Tapi fitnah tidak sekadar kekacauan. Di mata ulama padang pasir, fitnah sangat identik dengan perempuan, fitnah itu godaan seksual, fitnah itu hal yang membuat kaum laki2 terangsang, atau kalau pakai bahasa anak sekarang, yang bikin horny.

Dan di negeri zamrud khatulistiwa ini, kelupaan ulama padang pasir itu menular. Banyak orang mulai berteriak betapa perempuan berbahaya, betapa perempuan sumber fitnah, dan agar fitnahnya tidak semakin menyebar, beberapa hal harus diatur, misalnya, perda yang baru saja diedarkan oleh pemerintah daerah Lhokseumawe tentang larangan “mengangkang” bagi perempuan saat dibonceng sepeda motor. Alasannya, untuk mencegah maksiat secara terbuka.

Kitab Suci Al-Qur’an memang ada membicarakan soal fitnah, tapi tidak murahan. Dari 34 kata fitnah dalam al_Qur’an, tidak satu pun membicarakan soal bahaya godaan seks perempuan. Sejumlah ayat malah menyebut fitnah dalam kerangka kerusakan akibat kekacauan tatanan masyarakat. Fitnah berkaitan dengan kehancuran sosial. Ayat 73 dari Surat Al-Anfal, misalnya, menyebut kata “fitnah” bersama-sama dengan kata “fasadun kabir”, kerusakan besar. Bisa dipahami kemudian, mengapa pertikaian besar antara para Sahabat utama, dalam sejarah Islam, dikenal dengan sebutan “al-fitnah al-qubra”, kekacauan besar.

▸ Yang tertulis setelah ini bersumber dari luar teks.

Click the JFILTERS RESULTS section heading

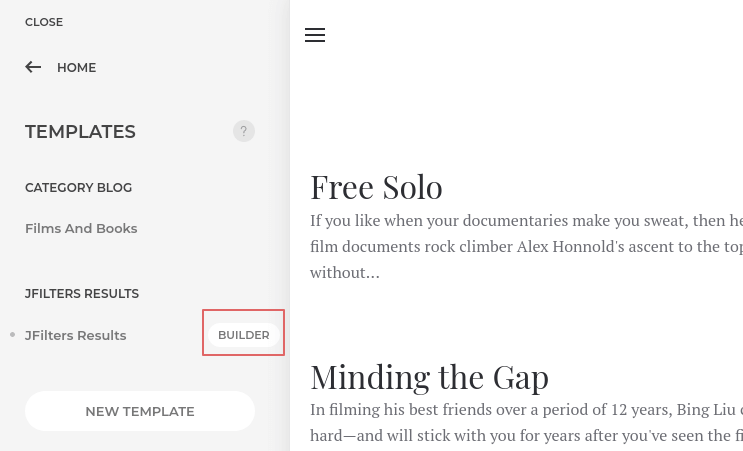click(82, 294)

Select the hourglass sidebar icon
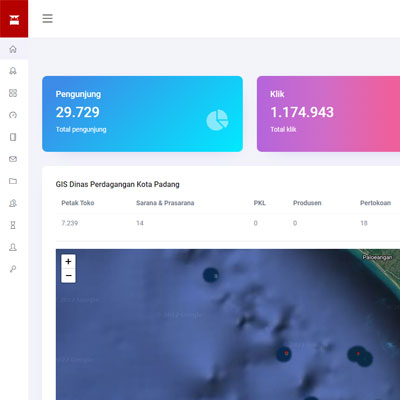point(13,225)
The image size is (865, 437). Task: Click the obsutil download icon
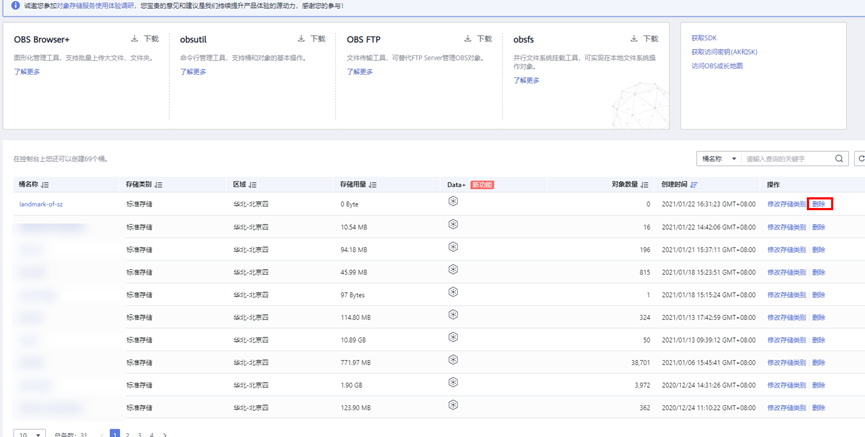point(301,39)
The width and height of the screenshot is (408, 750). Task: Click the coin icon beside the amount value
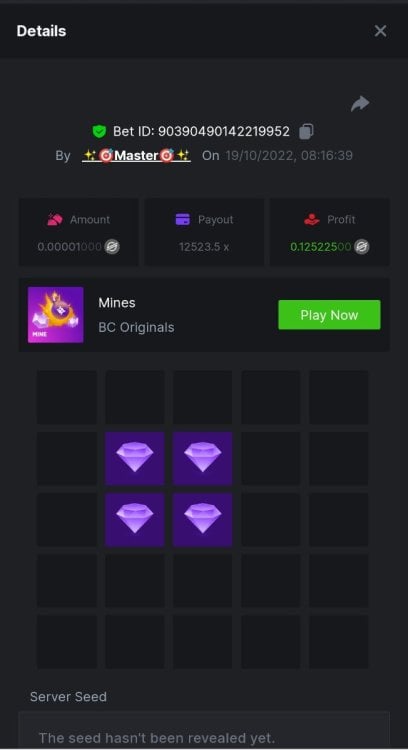tap(112, 247)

Tapi…ah, sudahlah…ulama-ulama itu barangkali tak perlu ingat semua. Urusan fitnah buat mereka, ya, urusan godaan seks perempuan. Mereka lebih suka mengingat hadits tentang perempuan yang berbahaya. “perempuan adalah perangkap setan.” Atau, “Aku tidak meninggalkan umatku fitnah yang lebih berbahaya buat laki-laki dari fitnah yang dibawa kaum perempuan.” Riwayat macam ini lebih betah di ingatan.

Fitnah dan perempuan seolah mendarah-daging, dan inilah yang terus-menerus diawetkan para ulama negeri padang pasir dan [sebagian] ulama di negeri ini, entah dengan niat apa. Merekapun tak perlu menyebut-nyebut lagi berbagai riwayat soal perempuan yang ceria, yang berkontak dengan kaum laki-laki, tanpa kecurigaan ihwal berahi. Abu Bakar ash-Shiddiq menuturkan, dan dicatat dalam Shahih Muslim, saat bersama Rasulullah berhijrah dan tiba di Madinah malam hari, mereka disambut kaum Muslim yang sudah lebih dulu, di antaranya bani Najjar, keluarga Bani Muthalib. Semua lelaki, perempuan, anak-anak, turun ke jalan dan menyambut Rasul. Begitu menyaksikan kaum perempuan keluar rumah dan berteriak gembira, malam hari pula, Rasul pun tidak mengatakan, perempuan itu fitnah berbahaya.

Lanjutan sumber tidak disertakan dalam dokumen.